**Extracted material**
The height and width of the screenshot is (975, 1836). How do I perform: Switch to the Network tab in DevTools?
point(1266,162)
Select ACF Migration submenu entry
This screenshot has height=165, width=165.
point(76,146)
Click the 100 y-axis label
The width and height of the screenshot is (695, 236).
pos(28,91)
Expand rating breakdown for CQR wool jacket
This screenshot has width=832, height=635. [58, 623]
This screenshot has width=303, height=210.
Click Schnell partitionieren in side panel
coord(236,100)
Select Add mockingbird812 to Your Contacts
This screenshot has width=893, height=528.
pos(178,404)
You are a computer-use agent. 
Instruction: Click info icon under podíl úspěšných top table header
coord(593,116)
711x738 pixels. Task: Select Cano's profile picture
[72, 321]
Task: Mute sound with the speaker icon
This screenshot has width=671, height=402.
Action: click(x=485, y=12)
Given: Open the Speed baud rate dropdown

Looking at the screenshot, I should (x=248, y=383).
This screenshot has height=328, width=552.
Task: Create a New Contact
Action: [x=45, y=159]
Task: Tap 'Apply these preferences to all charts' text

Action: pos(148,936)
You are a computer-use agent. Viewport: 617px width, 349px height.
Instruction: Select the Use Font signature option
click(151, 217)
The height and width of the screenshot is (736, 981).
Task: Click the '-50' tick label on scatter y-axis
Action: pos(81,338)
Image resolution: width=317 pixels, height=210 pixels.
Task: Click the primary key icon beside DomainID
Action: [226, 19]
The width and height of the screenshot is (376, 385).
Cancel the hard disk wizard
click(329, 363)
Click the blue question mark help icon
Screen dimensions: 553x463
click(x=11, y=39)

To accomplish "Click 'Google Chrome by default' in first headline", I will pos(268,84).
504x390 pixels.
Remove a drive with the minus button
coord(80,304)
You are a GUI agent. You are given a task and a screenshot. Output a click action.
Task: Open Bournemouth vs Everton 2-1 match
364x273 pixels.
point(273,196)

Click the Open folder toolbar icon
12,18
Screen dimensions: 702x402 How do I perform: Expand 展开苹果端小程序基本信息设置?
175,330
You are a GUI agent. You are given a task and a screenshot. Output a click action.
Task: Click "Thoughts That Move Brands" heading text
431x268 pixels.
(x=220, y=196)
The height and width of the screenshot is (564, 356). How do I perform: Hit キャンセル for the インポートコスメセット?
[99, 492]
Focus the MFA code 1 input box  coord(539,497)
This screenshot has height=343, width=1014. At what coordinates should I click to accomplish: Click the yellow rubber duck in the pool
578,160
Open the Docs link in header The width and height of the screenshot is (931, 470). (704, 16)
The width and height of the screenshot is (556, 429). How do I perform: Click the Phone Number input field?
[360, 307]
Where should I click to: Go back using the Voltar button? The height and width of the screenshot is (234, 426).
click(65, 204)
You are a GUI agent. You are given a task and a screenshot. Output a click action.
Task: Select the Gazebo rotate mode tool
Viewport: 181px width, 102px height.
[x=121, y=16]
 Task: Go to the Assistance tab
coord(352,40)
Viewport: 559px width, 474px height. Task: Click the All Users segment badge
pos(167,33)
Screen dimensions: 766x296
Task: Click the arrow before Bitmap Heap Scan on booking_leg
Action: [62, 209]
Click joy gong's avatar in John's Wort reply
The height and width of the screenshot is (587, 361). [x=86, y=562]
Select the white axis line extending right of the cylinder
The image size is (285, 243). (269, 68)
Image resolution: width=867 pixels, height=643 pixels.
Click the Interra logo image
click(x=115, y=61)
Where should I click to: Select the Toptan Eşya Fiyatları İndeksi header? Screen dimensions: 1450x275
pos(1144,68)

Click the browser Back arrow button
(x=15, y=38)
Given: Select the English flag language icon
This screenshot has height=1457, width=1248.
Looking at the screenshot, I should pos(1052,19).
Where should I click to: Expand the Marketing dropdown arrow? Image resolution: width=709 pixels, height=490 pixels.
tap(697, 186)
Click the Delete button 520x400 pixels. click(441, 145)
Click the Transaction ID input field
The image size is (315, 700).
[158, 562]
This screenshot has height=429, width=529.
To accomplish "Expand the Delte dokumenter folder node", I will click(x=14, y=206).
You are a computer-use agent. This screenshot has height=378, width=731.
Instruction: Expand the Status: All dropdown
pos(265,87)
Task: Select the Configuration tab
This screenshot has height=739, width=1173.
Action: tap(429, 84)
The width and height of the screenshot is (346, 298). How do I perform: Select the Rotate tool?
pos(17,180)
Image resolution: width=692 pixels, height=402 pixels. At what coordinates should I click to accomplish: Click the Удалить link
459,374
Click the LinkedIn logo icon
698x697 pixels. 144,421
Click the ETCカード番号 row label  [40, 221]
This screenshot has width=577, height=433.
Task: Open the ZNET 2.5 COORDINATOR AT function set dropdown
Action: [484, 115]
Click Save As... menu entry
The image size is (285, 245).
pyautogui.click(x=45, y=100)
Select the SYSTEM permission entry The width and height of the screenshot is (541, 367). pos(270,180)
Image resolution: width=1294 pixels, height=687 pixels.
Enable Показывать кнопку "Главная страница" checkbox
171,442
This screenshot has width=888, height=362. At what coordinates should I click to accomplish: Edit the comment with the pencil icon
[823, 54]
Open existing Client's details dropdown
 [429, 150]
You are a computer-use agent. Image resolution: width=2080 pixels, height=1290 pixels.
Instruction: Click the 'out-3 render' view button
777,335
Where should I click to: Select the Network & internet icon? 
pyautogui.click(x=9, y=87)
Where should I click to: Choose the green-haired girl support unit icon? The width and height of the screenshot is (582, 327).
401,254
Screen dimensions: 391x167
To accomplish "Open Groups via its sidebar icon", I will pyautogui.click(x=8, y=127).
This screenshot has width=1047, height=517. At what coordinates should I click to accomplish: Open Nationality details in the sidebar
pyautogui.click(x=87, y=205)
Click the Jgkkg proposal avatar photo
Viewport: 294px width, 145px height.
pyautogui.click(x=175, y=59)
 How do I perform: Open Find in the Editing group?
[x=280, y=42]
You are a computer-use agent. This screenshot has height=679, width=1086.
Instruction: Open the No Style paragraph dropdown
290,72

**Task brief**
Transcribe every entry word for word.

**Answer space**
The height and width of the screenshot is (975, 1836). How do I perform: Switch to the Network tab in DevTools?
point(1266,162)
Select ACF Migration submenu entry
This screenshot has height=165, width=165.
point(76,146)
Click the 100 y-axis label
The width and height of the screenshot is (695, 236).
pos(28,91)
Expand rating breakdown for CQR wool jacket
This screenshot has width=832, height=635. [58, 623]
This screenshot has width=303, height=210.
Click Schnell partitionieren in side panel
coord(236,100)
Select Add mockingbird812 to Your Contacts
This screenshot has width=893, height=528.
pos(178,404)
You are a computer-use agent. 
Instruction: Click info icon under podíl úspěšných top table header
coord(593,116)
711x738 pixels. Task: Select Cano's profile picture
[72, 321]
Task: Mute sound with the speaker icon
This screenshot has width=671, height=402.
Action: click(x=485, y=12)
Given: Open the Speed baud rate dropdown

Looking at the screenshot, I should (x=248, y=383).
This screenshot has height=328, width=552.
Task: Create a New Contact
Action: [x=45, y=159]
Task: Tap 'Apply these preferences to all charts' text

Action: pos(148,936)
You are a computer-use agent. Viewport: 617px width, 349px height.
Instruction: Select the Use Font signature option
click(151, 217)
The height and width of the screenshot is (736, 981).
Task: Click the '-50' tick label on scatter y-axis
Action: pos(81,338)
Image resolution: width=317 pixels, height=210 pixels.
Task: Click the primary key icon beside DomainID
Action: [226, 19]
The width and height of the screenshot is (376, 385).
Cancel the hard disk wizard
click(329, 363)
Click the blue question mark help icon
Screen dimensions: 553x463
click(x=11, y=39)

To accomplish "Click 'Google Chrome by default' in first headline", I will pos(268,84).
504x390 pixels.
Remove a drive with the minus button
coord(80,304)
You are a GUI agent. You are given a task and a screenshot. Output a click action.
Task: Open Bournemouth vs Everton 2-1 match
364x273 pixels.
point(273,196)

Click the Open folder toolbar icon
12,18
Screen dimensions: 702x402 How do I perform: Expand 展开苹果端小程序基本信息设置?
175,330
You are a GUI agent. You are given a task and a screenshot. Output a click action.
Task: Click "Thoughts That Move Brands" heading text
431x268 pixels.
(x=220, y=196)
The height and width of the screenshot is (564, 356). How do I perform: Hit キャンセル for the インポートコスメセット?
[99, 492]
Focus the MFA code 1 input box  coord(539,497)
This screenshot has height=343, width=1014. At what coordinates should I click to accomplish: Click the yellow rubber duck in the pool
578,160
Open the Docs link in header The width and height of the screenshot is (931, 470). (704, 16)
The width and height of the screenshot is (556, 429). How do I perform: Click the Phone Number input field?
[360, 307]
Where should I click to: Go back using the Voltar button? The height and width of the screenshot is (234, 426).
click(65, 204)
You are a GUI agent. You are given a task and a screenshot. Output a click action.
Task: Select the Gazebo rotate mode tool
Viewport: 181px width, 102px height.
[x=121, y=16]
 Task: Go to the Assistance tab
coord(352,40)
Viewport: 559px width, 474px height. Task: Click the All Users segment badge
pos(167,33)
Screen dimensions: 766x296
Task: Click the arrow before Bitmap Heap Scan on booking_leg
Action: [62, 209]
Click joy gong's avatar in John's Wort reply
The height and width of the screenshot is (587, 361). [x=86, y=562]
Select the white axis line extending right of the cylinder
The image size is (285, 243). (269, 68)
Image resolution: width=867 pixels, height=643 pixels.
Click the Interra logo image
click(x=115, y=61)
Where should I click to: Select the Toptan Eşya Fiyatları İndeksi header? Screen dimensions: 1450x275
pos(1144,68)

Click the browser Back arrow button
(x=15, y=38)
Given: Select the English flag language icon
This screenshot has height=1457, width=1248.
Looking at the screenshot, I should pos(1052,19).
Where should I click to: Expand the Marketing dropdown arrow? Image resolution: width=709 pixels, height=490 pixels.
tap(697, 186)
Click the Delete button 520x400 pixels. click(441, 145)
Click the Transaction ID input field
The image size is (315, 700).
[158, 562]
This screenshot has height=429, width=529.
To accomplish "Expand the Delte dokumenter folder node", I will click(x=14, y=206).
You are a computer-use agent. This screenshot has height=378, width=731.
Instruction: Expand the Status: All dropdown
pos(265,87)
Task: Select the Configuration tab
This screenshot has height=739, width=1173.
Action: tap(429, 84)
The width and height of the screenshot is (346, 298). How do I perform: Select the Rotate tool?
pos(17,180)
Image resolution: width=692 pixels, height=402 pixels. At what coordinates should I click to accomplish: Click the Удалить link
459,374
Click the LinkedIn logo icon
698x697 pixels. 144,421
Click the ETCカード番号 row label  [40, 221]
This screenshot has width=577, height=433.
Task: Open the ZNET 2.5 COORDINATOR AT function set dropdown
Action: [484, 115]
Click Save As... menu entry
The image size is (285, 245).
pyautogui.click(x=45, y=100)
Select the SYSTEM permission entry The width and height of the screenshot is (541, 367). pos(270,180)
Image resolution: width=1294 pixels, height=687 pixels.
Enable Показывать кнопку "Главная страница" checkbox
171,442
This screenshot has width=888, height=362. At what coordinates should I click to accomplish: Edit the comment with the pencil icon
[823, 54]
Open existing Client's details dropdown
 [429, 150]
You are a computer-use agent. Image resolution: width=2080 pixels, height=1290 pixels.
Instruction: Click the 'out-3 render' view button
777,335
Where should I click to: Select the Network & internet icon? 
pyautogui.click(x=9, y=87)
Where should I click to: Choose the green-haired girl support unit icon? The width and height of the screenshot is (582, 327).
401,254
Screen dimensions: 391x167
To accomplish "Open Groups via its sidebar icon", I will pyautogui.click(x=8, y=127).
This screenshot has width=1047, height=517. At what coordinates should I click to accomplish: Open Nationality details in the sidebar
pyautogui.click(x=87, y=205)
Click the Jgkkg proposal avatar photo
Viewport: 294px width, 145px height.
pyautogui.click(x=175, y=59)
 How do I perform: Open Find in the Editing group?
[x=280, y=42]
You are a computer-use agent. This screenshot has height=679, width=1086.
Instruction: Open the No Style paragraph dropdown
290,72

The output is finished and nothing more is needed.